El pontífice celebrará ese día a las 9.30 locales (5.30 de Argentina) la «Santa Misa y canonización de la beata María Antonia di San Giuseppe de Paz y Figueroa», según la agenda confirmada de Francisco.
Mama Antula había sido beatificada en 2016 en Santiago del Estero luego de que el Papa autorizara la publicación de un milagro por sanación de una religiosa de las Hijas del Divino Salvador, quien habría recuperado la salud en 1904 por intercesión de la fundadora y madre espiritual de esta congregación.
Según la documentación de la época, que consta en la causa de canonización, Mama Antula curó a la hermana Rosa Vanina de un cuadro de colecistitis aguda, con todos los síntomas de un shock séptico.

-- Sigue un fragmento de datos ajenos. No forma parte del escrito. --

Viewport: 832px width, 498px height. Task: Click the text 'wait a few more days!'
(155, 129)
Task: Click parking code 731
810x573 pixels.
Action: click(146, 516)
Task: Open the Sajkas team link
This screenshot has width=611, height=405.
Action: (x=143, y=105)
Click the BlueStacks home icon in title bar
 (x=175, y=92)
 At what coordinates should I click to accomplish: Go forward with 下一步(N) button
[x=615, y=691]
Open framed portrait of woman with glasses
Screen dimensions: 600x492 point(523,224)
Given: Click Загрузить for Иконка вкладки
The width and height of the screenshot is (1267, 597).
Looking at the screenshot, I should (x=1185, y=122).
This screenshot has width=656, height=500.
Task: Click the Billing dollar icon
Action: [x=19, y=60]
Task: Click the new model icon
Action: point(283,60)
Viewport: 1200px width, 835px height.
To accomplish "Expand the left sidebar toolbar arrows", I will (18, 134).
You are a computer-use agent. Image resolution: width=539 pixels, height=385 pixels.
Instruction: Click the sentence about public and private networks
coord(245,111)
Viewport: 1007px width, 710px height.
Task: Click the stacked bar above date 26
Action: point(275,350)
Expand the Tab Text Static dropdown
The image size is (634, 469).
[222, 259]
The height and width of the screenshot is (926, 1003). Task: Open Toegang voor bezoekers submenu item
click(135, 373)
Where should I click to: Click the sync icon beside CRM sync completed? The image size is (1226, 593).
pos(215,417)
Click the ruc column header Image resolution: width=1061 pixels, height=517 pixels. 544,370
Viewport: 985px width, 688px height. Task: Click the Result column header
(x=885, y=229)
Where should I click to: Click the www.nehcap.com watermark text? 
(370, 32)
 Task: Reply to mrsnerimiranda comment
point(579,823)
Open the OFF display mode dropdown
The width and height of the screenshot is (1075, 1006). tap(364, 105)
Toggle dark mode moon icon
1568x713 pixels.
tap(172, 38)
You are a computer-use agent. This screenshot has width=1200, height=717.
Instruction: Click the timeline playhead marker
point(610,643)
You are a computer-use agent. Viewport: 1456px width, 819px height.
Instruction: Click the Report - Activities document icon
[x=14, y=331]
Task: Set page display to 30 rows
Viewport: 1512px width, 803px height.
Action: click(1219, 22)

El cardenal Angelo Amato al beatificarla en 2016 declaró: «María Antonia era conocida en la iglesia por su extraordinaria labor, el carisma de nuestra beata consistía en arrancar el mal del corazón del hombre y plantar la semilla del bien, fue una incansable misionera».
En Argentina, se están organizando vigilias y una gran fiesta para el 11 de febrero en la provincia de Santiago del Estero, como también en Buenos Aires.
«Mama Antula es universal, va a estar en el calendario santoral del mundo entero», destacó el obispo de Santiago del Estero, monseñor Vicente Bokalic CM, al dimensionar la importancia que tendrá la canonización de la primera santa argentina.
«Es un momento histórico», dijo el obispo y subrayó: «Una mujer de Santiago del Estero, llena de amor de Dios, que abrazó la causa de Jesús y que hizo la heroica tarea de llevar la buena noticia a todos los rincones de nuestra patria llegando incluso a Uruguay» porque «su deseo era llevar el amor de Dios a todos los rincones de la tierra».